[START Data supplied]

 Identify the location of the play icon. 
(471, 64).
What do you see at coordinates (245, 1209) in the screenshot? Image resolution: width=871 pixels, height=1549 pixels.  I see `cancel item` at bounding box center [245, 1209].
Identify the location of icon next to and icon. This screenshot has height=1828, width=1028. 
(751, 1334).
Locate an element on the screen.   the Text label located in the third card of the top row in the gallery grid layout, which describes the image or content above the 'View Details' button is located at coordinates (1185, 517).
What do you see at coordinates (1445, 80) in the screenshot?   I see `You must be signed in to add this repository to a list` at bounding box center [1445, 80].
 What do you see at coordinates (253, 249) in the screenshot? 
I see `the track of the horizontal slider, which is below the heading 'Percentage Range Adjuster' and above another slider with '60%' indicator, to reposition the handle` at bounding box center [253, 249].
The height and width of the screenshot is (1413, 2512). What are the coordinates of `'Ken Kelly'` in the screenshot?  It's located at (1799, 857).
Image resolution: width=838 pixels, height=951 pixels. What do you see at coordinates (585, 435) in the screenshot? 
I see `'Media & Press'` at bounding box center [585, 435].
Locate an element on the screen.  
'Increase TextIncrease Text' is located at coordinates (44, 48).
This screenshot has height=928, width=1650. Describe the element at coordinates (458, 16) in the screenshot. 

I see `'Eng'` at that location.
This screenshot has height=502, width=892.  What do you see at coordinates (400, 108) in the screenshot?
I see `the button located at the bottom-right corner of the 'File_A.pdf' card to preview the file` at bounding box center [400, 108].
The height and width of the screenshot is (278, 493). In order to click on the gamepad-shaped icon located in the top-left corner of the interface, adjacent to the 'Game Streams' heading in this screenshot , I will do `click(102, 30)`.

[END Data supplied]

→ **Work to complete**:
Rewrite every record with "Identify the location of" changed to "Point out the location of" and everything else left as it is.

→ **Task output**:
 Point out the location of the play icon. 
(471, 64).
What do you see at coordinates (245, 1209) in the screenshot? Image resolution: width=871 pixels, height=1549 pixels.  I see `cancel item` at bounding box center [245, 1209].
Point out the location of icon next to and icon. This screenshot has height=1828, width=1028. 
(751, 1334).
Locate an element on the screen.   the Text label located in the third card of the top row in the gallery grid layout, which describes the image or content above the 'View Details' button is located at coordinates (1185, 517).
What do you see at coordinates (1445, 80) in the screenshot?   I see `You must be signed in to add this repository to a list` at bounding box center [1445, 80].
 What do you see at coordinates (253, 249) in the screenshot? 
I see `the track of the horizontal slider, which is below the heading 'Percentage Range Adjuster' and above another slider with '60%' indicator, to reposition the handle` at bounding box center [253, 249].
The height and width of the screenshot is (1413, 2512). What are the coordinates of `'Ken Kelly'` in the screenshot?  It's located at (1799, 857).
Image resolution: width=838 pixels, height=951 pixels. What do you see at coordinates (585, 435) in the screenshot? 
I see `'Media & Press'` at bounding box center [585, 435].
Locate an element on the screen.  
'Increase TextIncrease Text' is located at coordinates (44, 48).
This screenshot has height=928, width=1650. Describe the element at coordinates (458, 16) in the screenshot. 

I see `'Eng'` at that location.
This screenshot has height=502, width=892.  What do you see at coordinates (400, 108) in the screenshot?
I see `the button located at the bottom-right corner of the 'File_A.pdf' card to preview the file` at bounding box center [400, 108].
The height and width of the screenshot is (278, 493). In order to click on the gamepad-shaped icon located in the top-left corner of the interface, adjacent to the 'Game Streams' heading in this screenshot , I will do `click(102, 30)`.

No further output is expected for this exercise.